• **Reading passage**
⁂
Re: Updated URI test suite; resolving some issues...

"Daniel W. Connolly" <connolly@hal.com>
Errors-To: listmaster@www0.cern.ch
Date: Thu, 17 Mar 1994 22:53:56 --100
Message-id: <9403172141.AA11217@ulua.hal.com>
Errors-To: listmaster@www0.cern.ch
Reply-To: connolly@hal.com
Originator: www-talk@info.cern.ch
Sender: www-talk@www0.cern.ch
Precedence: bulk
From: "Daniel W. Connolly" <connolly@hal.com>
To: Multiple recipients of list <www-talk@www0.cern.ch>
Subject: Re: Updated URI test suite; resolving some issues... 
X-Listprocessor-Version: 6.0c -- ListProcessor by Anastasios Kotsikonas
Content-Length: 5279
In message <9403171311.AA13912@dragget.hpl.hp.com>, Dave_Raggett writes:
>> I have been thinking about near-term ways to deploy URNs.
>
>Me too!
>
>Given a simple syntax and protocol we could rapidly deploy a URN->URL
>service.

Truth be told, I'm not all that interested in the URN->URL mapping
problem right now. I'm more interested in the properties of the
namespace itself.

The example I keep harping on is that I'd like to compose an article
with, for example, a reference to RFC1521, the MIME spec. I should be
able to point at:
	rfc:rfc1521.txt
with perhaps auxiliary pointers to:
	ftp://ds.internic.net/rfc/rfc1521.txt
with the understanding that if the reader has a local copy of this document,
s/he can use it in stead of ftping the file.

>Yes, but your assumption that you can keep "that copy forever" is wrong.

Not in this case: the relation
	(rfc number, octet-stream-of-text)
is in fact a function: once an RFC is published, it never changes.
That rfc number is bound for all time.

The same is true of email message ID's and USENET news article ID's --
once that message goes out on the net, that ID is forever associated
with that stream of octets. (with some exceptions: (1) Received:
headers and such, and (2) message IDs are specified to last about 2
years).

Not even messages with Expires: headers really change -- they just get
superceded.

Now filesystem namespaces don't work this way: the name
	/dir/file
may be bound to one octet string at one moment, and at another the
next. But we need only add a time element to this namespace to make it
work like the above:

	pathname x time -> octet-string

is a function.

And in practice, nobody really means to link to an inode -- they intend
to link to a piece of information that was once stored in that inode.
So it makes more sense to link to:

	http://xhost/yfile;date=19930317092345Z;md5=2l3k4j2lkj423l

i.e. it's a link to "the sequence of octets whose md5 signature
is 2l3k4j2lkj423l and which was retrieved from the yfile on the
xhost http server at 19930317092345Z."

To make sense of all this, we need to think of links not between
amorphous object, but between pieces of information. The unit of
information is the bit; put a bunch of them together, and you've got
an octet string. (of course the octets only make sense when
interpreted in the intended manner, in the assumed context...)

What we do today, with links to
	ftp://host/dir/file
is a heuristic approximation of the above: it says "I found some
info in /dir/file on the ftp server at host. Go look there. If you can
find something there and make sense of it, it's probably still relavent."

To me, the string
	ftp::/host/dir/file
identifies a _set_ of resources -- different elements at different
times. The Date:, Expires:, and If-Modified-Since: headers are steps
in the right direction in the HTTP protocol.
⁂
• **Stated problem A**
Answer these questions using the message on URN namespaces. Keep each answer brief.
(i) Which specification does the writer give as the example for the reference rfc:rfc1521.txt?
(ii) For about how long are message IDs specified to last?
(iii) Which three headers does the writer call steps in the right direction in the HTTP protocol?
• **Stated problem B**
Write the next part of the message on URN namespaces, beginning right after its final sentence.
⁂
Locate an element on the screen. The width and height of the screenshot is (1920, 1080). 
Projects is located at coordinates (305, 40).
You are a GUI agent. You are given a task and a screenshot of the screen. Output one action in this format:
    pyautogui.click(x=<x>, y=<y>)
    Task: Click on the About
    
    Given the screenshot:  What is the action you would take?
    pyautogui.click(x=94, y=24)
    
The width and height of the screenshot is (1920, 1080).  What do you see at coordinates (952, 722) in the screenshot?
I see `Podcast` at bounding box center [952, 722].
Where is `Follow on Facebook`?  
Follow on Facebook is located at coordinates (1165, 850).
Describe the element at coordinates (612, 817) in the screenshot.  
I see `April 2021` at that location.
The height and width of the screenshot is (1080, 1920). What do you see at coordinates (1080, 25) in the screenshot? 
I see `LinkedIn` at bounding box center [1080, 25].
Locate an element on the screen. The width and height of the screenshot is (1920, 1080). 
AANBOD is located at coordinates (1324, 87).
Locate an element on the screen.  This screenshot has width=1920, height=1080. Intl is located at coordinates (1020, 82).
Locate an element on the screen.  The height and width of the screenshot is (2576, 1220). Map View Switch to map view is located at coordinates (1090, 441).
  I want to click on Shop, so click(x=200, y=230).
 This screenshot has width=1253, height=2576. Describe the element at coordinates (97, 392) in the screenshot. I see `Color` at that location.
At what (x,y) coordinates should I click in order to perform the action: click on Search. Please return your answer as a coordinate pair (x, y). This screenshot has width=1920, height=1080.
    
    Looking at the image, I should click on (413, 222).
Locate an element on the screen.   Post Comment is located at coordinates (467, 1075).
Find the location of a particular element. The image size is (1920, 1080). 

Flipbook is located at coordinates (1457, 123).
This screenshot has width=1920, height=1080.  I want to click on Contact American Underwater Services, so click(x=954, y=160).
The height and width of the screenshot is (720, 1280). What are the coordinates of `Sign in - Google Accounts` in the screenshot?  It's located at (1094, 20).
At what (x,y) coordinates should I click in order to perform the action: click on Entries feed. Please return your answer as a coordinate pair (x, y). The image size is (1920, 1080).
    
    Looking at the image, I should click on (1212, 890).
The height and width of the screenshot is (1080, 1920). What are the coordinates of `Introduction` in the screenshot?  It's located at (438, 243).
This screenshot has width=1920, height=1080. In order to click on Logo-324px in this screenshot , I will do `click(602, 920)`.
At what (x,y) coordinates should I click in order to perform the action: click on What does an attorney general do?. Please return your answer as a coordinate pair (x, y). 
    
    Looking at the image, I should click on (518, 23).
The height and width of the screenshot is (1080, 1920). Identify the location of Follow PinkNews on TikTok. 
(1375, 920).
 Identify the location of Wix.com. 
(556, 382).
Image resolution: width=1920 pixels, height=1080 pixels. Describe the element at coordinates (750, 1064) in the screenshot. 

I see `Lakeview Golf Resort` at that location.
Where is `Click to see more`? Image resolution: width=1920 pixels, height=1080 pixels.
⁂
• **Output A**
(i) The MIME spec.
(ii) About 2 years.
(iii) Date:, Expires:, and If-Modified-Since:.

• **Output B**
But nobody seems interested in giving authors and/or users control in
this area. Everybody seems to assume all documents are changing all
the time, and that everybody wants the latest version all the time.

I think it would be great if we could write:

	Comments on <A HREF="ftp://host/dir/file;date=19943002323Z">the
	magic cookie draft</A>

so that when the consumer followed the reference, s/he would get
notification if there was a newer version, or if the old one wasn't
available, etc.

Now then... we can't expect to be exact with every query -- we need
some slop for caching and stuff. So it seems that the
user/consumer/client should be able to say:

	"Get any copy of RFC822" (I know they're all the same)
	"Get any copy of mime.faq as of March 15, up to a month later"
		(I know it changes monthly)
	"Get any copy of mime.faq as of today, up to a month earlier"
		(I want the latest copy, and I know it changes
		monthly, so the odds are around 50% that any copy
		less than a month old is the same as the current one)
	"Get the March 15 version of foo.txt"
		(where the server is somehow able to zen the
		expiration period and guess that it's got the current
		one)
	"Get the current version of foo.txt"
		(as above)

this also begs the question of

	"Get any postscript version of RFC822"
	"Get any French version of RFC822"

and such... we need a system that encompases all these axes of the
namespace.

>I would like the URN syntax to support an optional set of attribute/values
>as a suffix. These act to subset the set of documents identified by the
>base URN. One approach for this is to use the existing "?" suffix for
>URLs, another is to include the selectors in [ brackets ]. What do
>you suggest for this?
>

This is included in the grammar and test suite I released:

path : /* void */ { printf("its a directory.\n"); }
        | pathname '/' path
        | pathname
        | params
        ;

params : keyword '=' value
        | keyword '=' value ';' params
        ;

searchStuff: /* void */ | words | params

>> The goal is to deploy the more sophisticated "URCs" or IAFA-templates or
>> whatever is a scalable, distributed fashion. In the short term, I'd like to
>> be able to compose documents with references like: ...
>
>This seems to be related to the goals behind some of the HyTime addressing
>concepts. I think we need to work at this to get a deeper understanding.

Exactly...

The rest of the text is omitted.